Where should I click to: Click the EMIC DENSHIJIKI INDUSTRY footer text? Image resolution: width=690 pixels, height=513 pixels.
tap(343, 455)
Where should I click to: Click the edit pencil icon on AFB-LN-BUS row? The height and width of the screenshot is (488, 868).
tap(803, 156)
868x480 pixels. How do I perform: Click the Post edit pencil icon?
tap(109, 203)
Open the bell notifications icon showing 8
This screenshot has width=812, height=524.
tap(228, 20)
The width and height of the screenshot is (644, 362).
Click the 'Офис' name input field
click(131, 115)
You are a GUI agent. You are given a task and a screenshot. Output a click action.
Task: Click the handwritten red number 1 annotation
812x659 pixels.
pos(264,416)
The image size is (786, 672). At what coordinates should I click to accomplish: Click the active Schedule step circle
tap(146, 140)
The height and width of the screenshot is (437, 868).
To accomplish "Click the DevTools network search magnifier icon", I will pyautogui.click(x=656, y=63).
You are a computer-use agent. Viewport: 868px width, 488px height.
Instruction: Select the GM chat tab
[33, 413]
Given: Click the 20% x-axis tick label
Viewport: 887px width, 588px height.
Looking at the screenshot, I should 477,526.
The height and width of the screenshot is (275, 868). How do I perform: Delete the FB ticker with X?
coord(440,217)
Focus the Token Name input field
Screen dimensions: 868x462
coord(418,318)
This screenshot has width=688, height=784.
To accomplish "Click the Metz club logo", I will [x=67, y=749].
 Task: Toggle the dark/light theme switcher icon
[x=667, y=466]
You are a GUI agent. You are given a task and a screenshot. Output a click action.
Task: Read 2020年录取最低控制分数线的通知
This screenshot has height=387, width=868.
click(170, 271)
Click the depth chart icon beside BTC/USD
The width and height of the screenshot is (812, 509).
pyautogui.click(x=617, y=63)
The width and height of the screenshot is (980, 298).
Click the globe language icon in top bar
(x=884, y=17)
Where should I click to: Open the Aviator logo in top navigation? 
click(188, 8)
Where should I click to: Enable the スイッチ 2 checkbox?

——

Once you find the line with "This screenshot has width=688, height=784." in the entries above, output it and each line after it up to and including the line with "Click the depth chart icon beside BTC/USD", and nothing else.

### SOLUTION FOR THIS TASK
This screenshot has width=688, height=784.
To accomplish "Click the Metz club logo", I will [x=67, y=749].
 Task: Toggle the dark/light theme switcher icon
[x=667, y=466]
You are a GUI agent. You are given a task and a screenshot. Output a click action.
Task: Read 2020年录取最低控制分数线的通知
This screenshot has height=387, width=868.
click(170, 271)
Click the depth chart icon beside BTC/USD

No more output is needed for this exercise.